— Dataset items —

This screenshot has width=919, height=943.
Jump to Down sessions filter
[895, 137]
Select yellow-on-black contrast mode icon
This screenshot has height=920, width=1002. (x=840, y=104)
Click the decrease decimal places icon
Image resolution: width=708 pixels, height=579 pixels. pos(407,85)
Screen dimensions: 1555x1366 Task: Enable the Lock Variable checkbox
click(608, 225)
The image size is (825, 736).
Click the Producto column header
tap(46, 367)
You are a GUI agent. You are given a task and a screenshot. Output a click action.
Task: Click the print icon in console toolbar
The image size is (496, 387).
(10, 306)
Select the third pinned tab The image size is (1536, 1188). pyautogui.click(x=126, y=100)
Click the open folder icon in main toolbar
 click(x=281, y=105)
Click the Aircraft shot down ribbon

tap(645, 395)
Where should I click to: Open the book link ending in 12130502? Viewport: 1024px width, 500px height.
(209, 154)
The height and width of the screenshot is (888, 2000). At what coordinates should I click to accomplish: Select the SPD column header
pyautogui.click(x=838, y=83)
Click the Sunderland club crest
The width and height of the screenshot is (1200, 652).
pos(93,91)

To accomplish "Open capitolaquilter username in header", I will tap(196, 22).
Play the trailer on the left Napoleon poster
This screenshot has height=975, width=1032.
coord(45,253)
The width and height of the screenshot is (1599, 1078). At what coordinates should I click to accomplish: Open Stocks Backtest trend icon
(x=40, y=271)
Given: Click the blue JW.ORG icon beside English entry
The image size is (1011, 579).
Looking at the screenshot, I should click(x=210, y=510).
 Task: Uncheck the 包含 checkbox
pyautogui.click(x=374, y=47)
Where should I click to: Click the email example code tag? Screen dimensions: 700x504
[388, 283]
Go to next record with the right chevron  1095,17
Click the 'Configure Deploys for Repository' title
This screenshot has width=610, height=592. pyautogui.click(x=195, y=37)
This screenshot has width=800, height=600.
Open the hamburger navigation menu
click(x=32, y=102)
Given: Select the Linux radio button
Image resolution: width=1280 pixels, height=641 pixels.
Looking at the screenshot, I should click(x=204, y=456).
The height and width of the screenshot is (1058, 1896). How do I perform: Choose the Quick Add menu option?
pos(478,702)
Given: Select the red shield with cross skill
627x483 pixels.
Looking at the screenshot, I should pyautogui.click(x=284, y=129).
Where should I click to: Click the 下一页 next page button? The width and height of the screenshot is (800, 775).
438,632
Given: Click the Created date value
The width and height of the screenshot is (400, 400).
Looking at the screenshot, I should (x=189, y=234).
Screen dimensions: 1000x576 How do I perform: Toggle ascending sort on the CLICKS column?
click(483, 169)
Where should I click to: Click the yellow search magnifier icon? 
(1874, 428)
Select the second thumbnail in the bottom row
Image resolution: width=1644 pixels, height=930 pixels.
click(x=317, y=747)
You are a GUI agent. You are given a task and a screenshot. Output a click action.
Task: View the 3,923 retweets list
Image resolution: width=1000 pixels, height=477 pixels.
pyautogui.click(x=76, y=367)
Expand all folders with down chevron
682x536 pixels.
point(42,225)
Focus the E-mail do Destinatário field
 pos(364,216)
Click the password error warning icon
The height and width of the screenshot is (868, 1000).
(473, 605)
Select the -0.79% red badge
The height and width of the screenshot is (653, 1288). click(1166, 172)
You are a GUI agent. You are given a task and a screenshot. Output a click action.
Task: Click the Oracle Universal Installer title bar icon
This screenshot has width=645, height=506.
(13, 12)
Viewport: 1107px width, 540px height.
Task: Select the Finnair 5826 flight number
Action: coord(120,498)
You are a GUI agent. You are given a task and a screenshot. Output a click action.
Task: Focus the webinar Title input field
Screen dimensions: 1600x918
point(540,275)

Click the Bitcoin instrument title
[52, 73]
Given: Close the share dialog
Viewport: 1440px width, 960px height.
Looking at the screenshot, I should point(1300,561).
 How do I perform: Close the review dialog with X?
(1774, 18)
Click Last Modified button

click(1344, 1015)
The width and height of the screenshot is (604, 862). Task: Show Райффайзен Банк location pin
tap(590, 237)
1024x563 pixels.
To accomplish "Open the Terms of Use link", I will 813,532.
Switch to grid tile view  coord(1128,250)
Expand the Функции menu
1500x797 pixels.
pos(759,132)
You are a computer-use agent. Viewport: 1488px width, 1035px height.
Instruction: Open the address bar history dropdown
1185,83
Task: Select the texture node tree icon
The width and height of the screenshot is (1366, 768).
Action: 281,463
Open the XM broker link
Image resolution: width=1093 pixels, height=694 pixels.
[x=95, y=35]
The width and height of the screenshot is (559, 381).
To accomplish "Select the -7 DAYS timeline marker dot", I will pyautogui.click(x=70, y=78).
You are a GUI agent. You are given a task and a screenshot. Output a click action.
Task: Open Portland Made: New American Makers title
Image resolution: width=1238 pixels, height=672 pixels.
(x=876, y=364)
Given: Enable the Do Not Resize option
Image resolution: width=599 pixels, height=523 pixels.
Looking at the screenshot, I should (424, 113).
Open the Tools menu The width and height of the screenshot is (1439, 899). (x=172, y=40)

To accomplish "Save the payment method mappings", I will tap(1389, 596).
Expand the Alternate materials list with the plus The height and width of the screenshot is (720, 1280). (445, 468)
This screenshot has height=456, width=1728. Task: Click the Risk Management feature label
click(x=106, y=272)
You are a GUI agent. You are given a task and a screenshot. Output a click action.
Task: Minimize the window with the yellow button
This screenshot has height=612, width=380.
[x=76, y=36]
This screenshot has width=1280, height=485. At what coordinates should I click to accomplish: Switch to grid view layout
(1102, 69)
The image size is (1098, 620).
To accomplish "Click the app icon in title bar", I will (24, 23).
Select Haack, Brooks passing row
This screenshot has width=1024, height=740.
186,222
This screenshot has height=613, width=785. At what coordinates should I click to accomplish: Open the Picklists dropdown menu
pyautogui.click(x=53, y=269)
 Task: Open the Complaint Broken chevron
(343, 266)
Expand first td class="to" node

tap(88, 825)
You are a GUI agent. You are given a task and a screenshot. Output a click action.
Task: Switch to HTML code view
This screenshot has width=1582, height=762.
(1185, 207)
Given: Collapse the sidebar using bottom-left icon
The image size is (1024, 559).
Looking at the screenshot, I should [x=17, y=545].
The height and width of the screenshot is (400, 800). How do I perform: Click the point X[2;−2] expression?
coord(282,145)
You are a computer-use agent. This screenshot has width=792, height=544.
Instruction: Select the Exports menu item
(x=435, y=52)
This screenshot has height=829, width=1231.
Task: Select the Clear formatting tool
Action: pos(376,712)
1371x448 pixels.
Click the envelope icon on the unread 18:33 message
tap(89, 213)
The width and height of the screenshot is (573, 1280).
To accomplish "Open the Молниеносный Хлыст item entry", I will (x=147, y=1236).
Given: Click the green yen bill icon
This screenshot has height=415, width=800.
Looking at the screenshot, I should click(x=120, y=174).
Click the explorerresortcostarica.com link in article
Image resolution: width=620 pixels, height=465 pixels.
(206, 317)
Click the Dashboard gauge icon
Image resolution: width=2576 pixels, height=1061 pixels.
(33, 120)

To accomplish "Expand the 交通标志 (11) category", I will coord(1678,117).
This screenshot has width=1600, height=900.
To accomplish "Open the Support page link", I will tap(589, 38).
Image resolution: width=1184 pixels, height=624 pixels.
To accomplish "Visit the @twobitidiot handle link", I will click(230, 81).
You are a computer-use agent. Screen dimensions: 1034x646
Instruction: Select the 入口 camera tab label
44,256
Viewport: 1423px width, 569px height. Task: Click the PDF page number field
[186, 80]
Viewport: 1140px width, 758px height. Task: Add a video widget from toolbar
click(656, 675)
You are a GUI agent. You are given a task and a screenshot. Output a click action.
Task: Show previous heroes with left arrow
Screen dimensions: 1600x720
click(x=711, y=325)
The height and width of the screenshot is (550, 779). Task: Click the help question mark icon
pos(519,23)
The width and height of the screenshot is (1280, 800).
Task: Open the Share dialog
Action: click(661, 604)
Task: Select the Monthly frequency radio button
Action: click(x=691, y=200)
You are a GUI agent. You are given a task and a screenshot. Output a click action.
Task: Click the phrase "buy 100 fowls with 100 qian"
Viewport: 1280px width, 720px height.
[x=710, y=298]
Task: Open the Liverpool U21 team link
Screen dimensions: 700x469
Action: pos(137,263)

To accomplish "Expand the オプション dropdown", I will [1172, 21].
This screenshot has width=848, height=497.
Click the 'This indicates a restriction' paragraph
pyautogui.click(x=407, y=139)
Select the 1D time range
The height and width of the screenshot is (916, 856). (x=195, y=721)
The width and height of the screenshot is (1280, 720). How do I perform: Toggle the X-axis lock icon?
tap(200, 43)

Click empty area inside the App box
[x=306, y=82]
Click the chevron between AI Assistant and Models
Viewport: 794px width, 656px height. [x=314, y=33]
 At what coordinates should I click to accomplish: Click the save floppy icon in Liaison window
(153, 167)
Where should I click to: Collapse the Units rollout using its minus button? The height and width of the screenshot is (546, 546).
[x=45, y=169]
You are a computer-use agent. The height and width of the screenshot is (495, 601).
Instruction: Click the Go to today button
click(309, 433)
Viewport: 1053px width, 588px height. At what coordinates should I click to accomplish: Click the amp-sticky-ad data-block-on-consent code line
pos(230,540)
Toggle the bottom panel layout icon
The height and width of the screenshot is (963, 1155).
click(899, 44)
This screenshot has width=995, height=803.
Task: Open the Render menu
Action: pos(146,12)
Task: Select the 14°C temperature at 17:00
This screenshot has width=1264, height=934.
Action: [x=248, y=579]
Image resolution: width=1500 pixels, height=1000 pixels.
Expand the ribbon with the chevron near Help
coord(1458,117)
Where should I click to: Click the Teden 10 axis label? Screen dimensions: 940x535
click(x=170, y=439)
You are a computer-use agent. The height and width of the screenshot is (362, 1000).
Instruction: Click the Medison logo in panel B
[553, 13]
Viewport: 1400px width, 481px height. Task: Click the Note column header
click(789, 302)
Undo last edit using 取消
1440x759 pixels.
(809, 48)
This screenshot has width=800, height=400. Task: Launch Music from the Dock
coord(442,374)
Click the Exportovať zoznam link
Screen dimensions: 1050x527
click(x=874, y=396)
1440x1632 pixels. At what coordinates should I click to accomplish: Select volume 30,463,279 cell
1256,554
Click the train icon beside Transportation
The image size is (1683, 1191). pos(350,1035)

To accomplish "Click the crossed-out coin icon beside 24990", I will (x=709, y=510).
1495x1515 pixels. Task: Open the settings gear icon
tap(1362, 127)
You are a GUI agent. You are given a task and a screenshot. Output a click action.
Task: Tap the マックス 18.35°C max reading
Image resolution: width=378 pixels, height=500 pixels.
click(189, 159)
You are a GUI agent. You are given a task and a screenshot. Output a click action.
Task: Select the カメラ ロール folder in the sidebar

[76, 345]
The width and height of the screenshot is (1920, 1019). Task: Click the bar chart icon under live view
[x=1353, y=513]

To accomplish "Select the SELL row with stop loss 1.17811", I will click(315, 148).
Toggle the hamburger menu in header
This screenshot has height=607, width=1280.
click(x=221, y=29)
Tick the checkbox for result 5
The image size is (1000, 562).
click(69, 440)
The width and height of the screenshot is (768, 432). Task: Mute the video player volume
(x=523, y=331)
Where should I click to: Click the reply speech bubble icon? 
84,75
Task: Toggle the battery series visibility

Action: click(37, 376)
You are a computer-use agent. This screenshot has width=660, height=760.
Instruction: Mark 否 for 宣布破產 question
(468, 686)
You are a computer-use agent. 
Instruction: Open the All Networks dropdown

— What you should do —
All that belongs in your answer is the stretch of entries above from the line with "Screen dimensions: 1555x1366" through the line with "Task: Click the print icon in console toolbar", printed exactly.

— Solved problem —
Screen dimensions: 1555x1366 Task: Enable the Lock Variable checkbox
click(608, 225)
The image size is (825, 736).
Click the Producto column header
tap(46, 367)
You are a GUI agent. You are given a task and a screenshot. Output a click action.
Task: Click the print icon in console toolbar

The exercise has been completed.